La lecture du terrain, une habilité peu développée chez les coureurs sur route
Un terrain technique exige une attention particulière pour choisir la localisation des appuis mais également le type d’appui à produire (puissant, léger ou soutenu par exemple). Il demande davantage de concentration, de précision et de subtilité qu’un terrain plat, large et goudronné. Le marathonien, habitué à courir essentiellement sur la route, n’a donc pas à se soucier de ces paramètres de localisation et au type d’appui à produire. Nous pouvons dire qu’il ne possède pas un haut niveau de lecture du terrain. C’est pourquoi il éprouve des difficultés lorsqu’il lui arrive de cheminer sur des sentiers en pleine montagne, comme en témoignage une marathonienne amatrice après l’ascension d’un 4000 et qui court pourtant en moyenne 50km par semaine sur route. ‘’Il faut faire attention à chaque pas à l’endroit où on pose les pieds si on souhaite ne pas glisser. Cela demande beaucoup de concentration et ralentit fortement la progression, sans parler de la fatigue !’’.

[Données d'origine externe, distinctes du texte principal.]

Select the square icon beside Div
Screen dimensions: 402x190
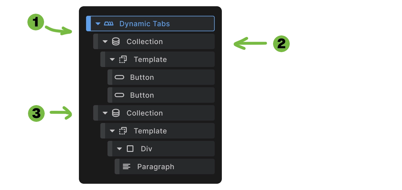pyautogui.click(x=130, y=149)
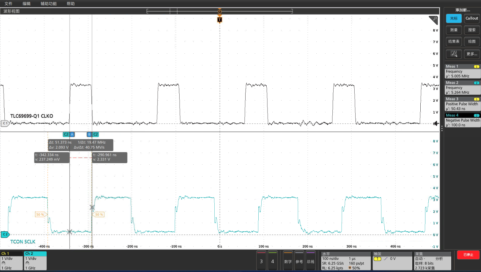Screen dimensions: 481x272
Task: Select the orange trigger position marker T
Action: point(220,20)
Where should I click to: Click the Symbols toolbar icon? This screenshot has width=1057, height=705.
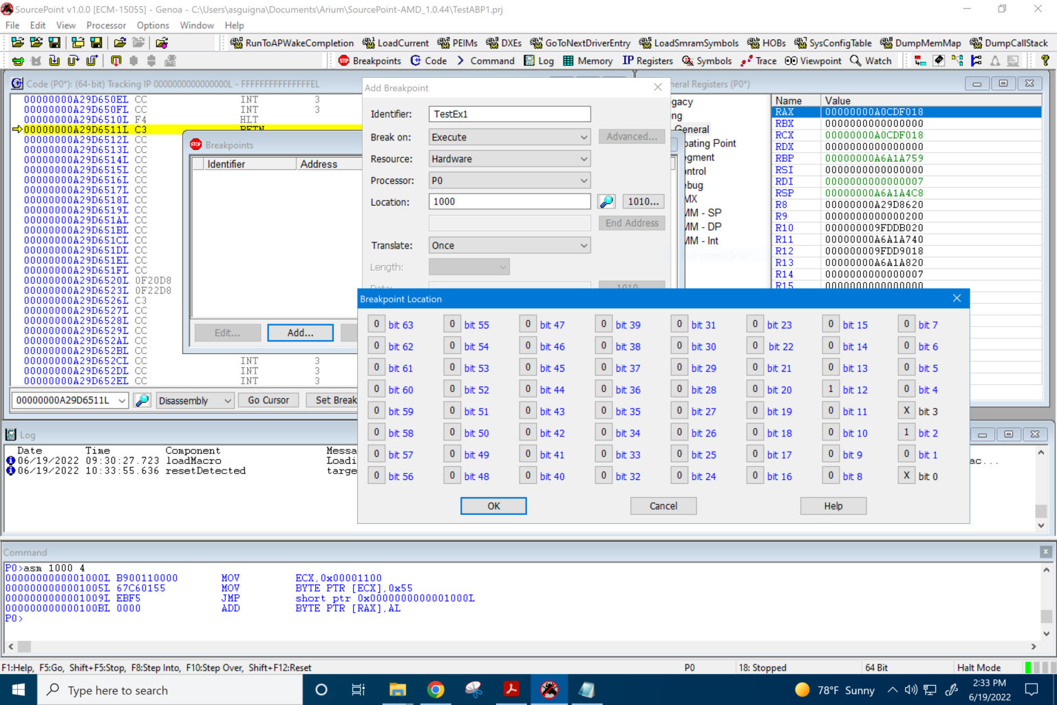(x=706, y=61)
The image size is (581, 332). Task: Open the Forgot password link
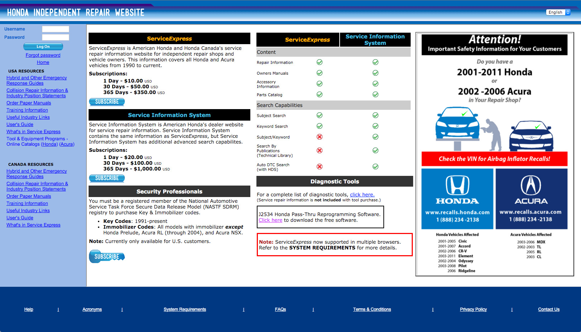[43, 55]
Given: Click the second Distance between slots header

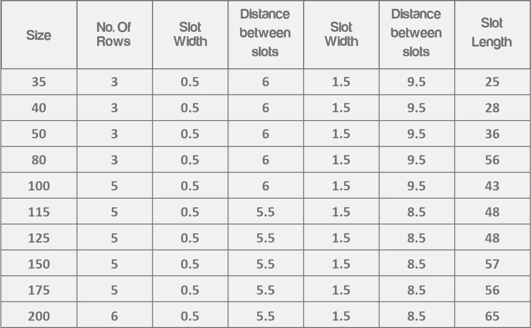Looking at the screenshot, I should point(417,35).
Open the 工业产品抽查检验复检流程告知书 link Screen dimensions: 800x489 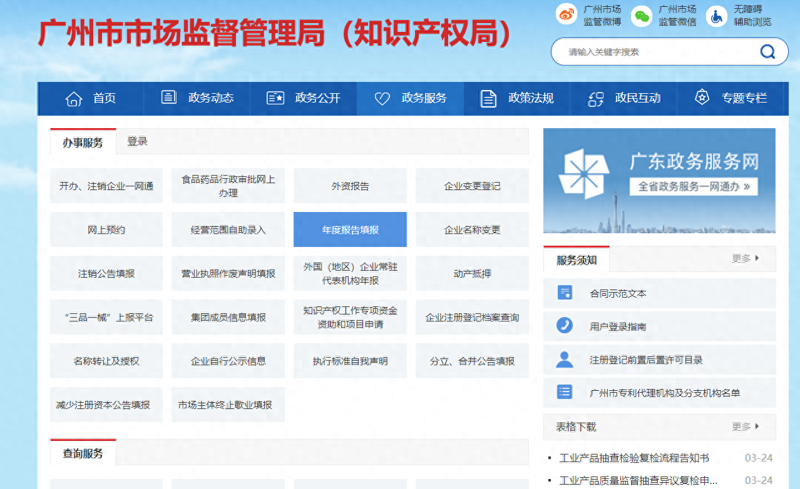tap(634, 458)
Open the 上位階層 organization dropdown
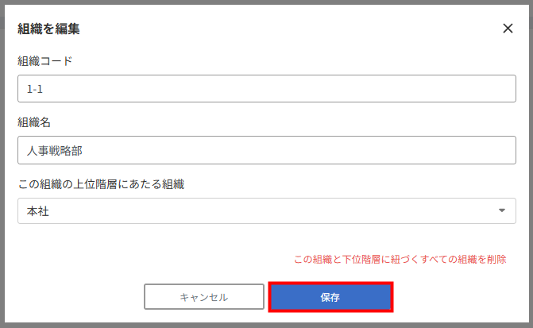 tap(267, 210)
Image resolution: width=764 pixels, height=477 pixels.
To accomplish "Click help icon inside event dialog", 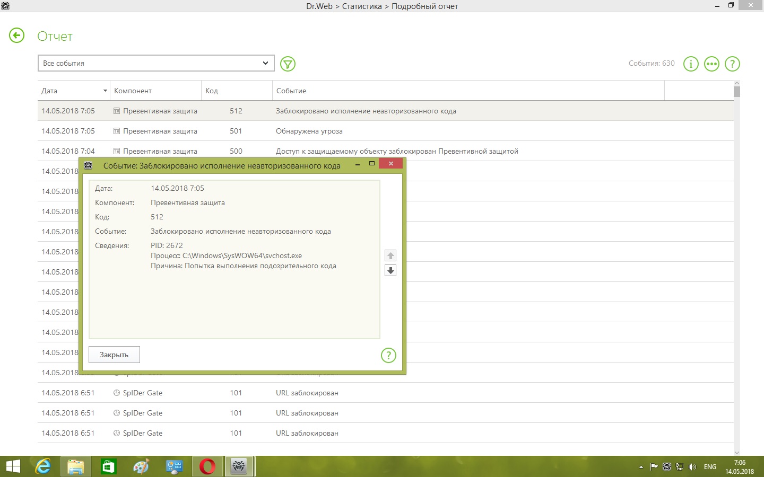I will click(x=388, y=355).
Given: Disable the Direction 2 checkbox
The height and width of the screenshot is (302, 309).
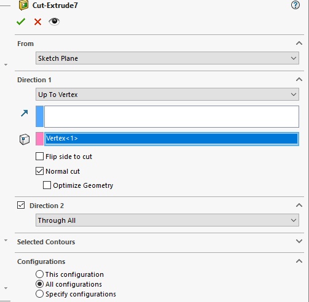Looking at the screenshot, I should point(21,205).
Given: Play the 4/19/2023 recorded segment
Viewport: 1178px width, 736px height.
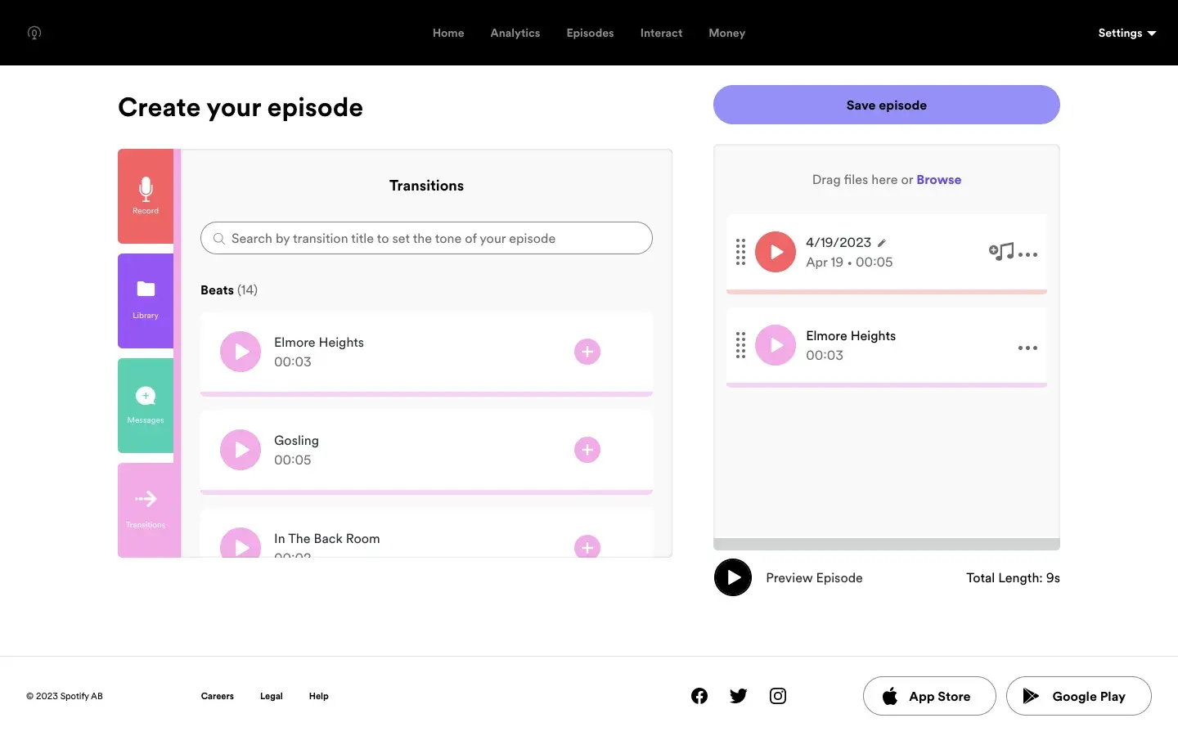Looking at the screenshot, I should [x=775, y=252].
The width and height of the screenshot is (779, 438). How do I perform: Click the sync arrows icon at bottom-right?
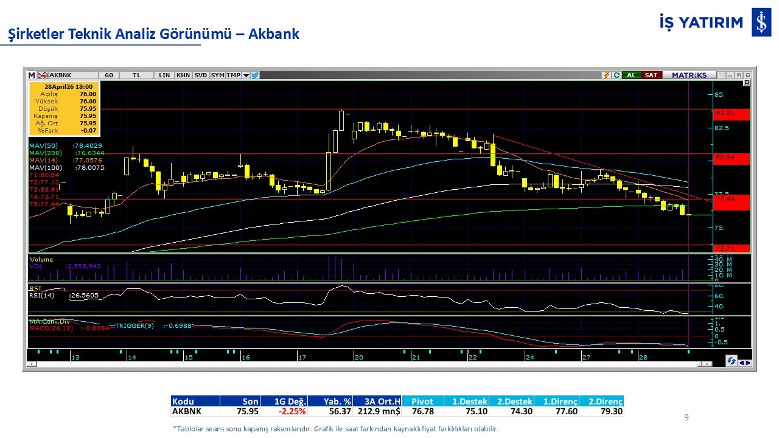[731, 361]
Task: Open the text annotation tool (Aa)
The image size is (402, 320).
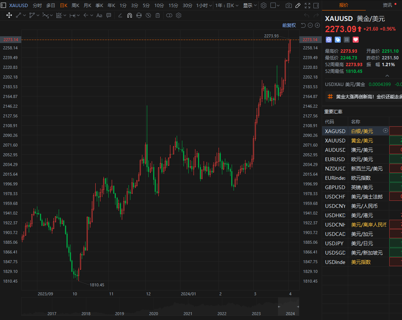Action: point(99,15)
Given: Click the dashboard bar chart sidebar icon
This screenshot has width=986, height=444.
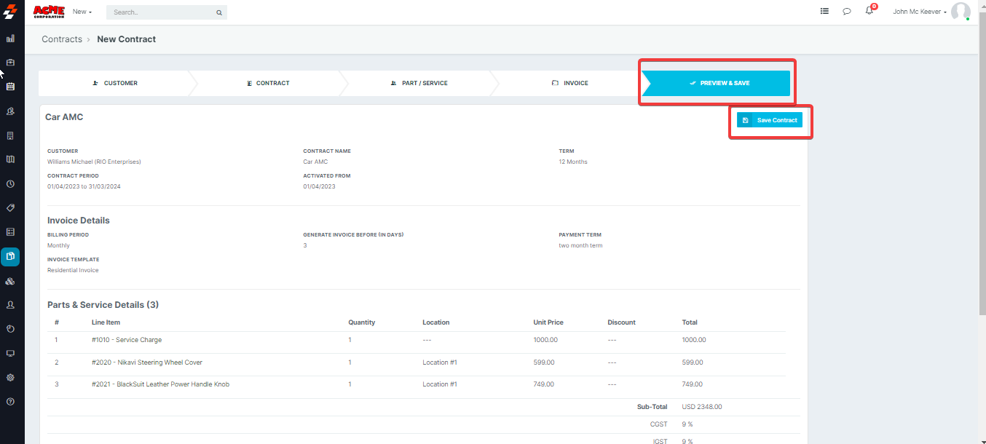Looking at the screenshot, I should (10, 39).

Choisir un terrain de jeu adapté
Lorsque nous parcourons un terrain technique que nous ne sommes pas en mesure de gérer efficacement, nous avons tendance à nous raidir et par conséquence à diminuer notre capacité d’amortissement. Nous développons une foulée plus lourde, moins précise, plus instable et subissons le terrain au lieu de le survoler. Les contraintes mécaniques qui s’appliquent alors sur l’appareil musculo-squelettique à chaque foulée (muscles, tendons, os) augmentent en raison d’une gestion moins efficace de la force de réaction au sol. Des contraintes qui, si elles perdurent dans le temps, peuvent être à l’origine de blessures par sur sollicitation. Il est donc nécessaire de prendre en considération le niveau technique qu’implique le terrain sur lequel on se déplace pour limiter le stress mécanique, éviter de chuter, et diminuer le risque d’entorse.
Il n’est pas utile de se mettre en difficulté pour progresser. Nous chercherons au contraire à parcourir des terrains techniques que nous sommes toujours en mesure de maitriser en s’octroyant une marge de manœuvre confortable d’environ 20 à 30%. Certains diront alors qu’il n’est pas possible de progresser dans de telles conditions. Mais ce serait oublier que le niveau de technicité du terrain varie également selon l’allure à laquelle on se déplace, et que la marche fait partie intégrante de cet apprentissage, comme nous allons le voir en retraçant le déroulement d’une séance en bord de mer en compagnie d’un marathonien qui souhaite justement améliorer son aisance.
Gagner en légèreté
Nous nous retrouvons donc à la plage d’Ain Diab de Casablanca à marée basse. Après avoir couru une quinzaine de minutes à son allure moyenne sur le sable humide et dur au bord de l’eau, nous cherchons à alléger les appuis et remontons progressivement vers un sable plus sec. Le pied s’enfonce alors plus facilement et ce d’autant plus si les appuis sont marqués. Plus le sable est meuble plus il nécessite de légèreté lors de la prise d’appui et de la propulsion. Il n’est donc plus possible de taper des pieds sans quoi ils s’enfoncent dans le sable, imposant de relancer le mouvement à chaque foulée, et entrainant une consommation inutile d’énergie.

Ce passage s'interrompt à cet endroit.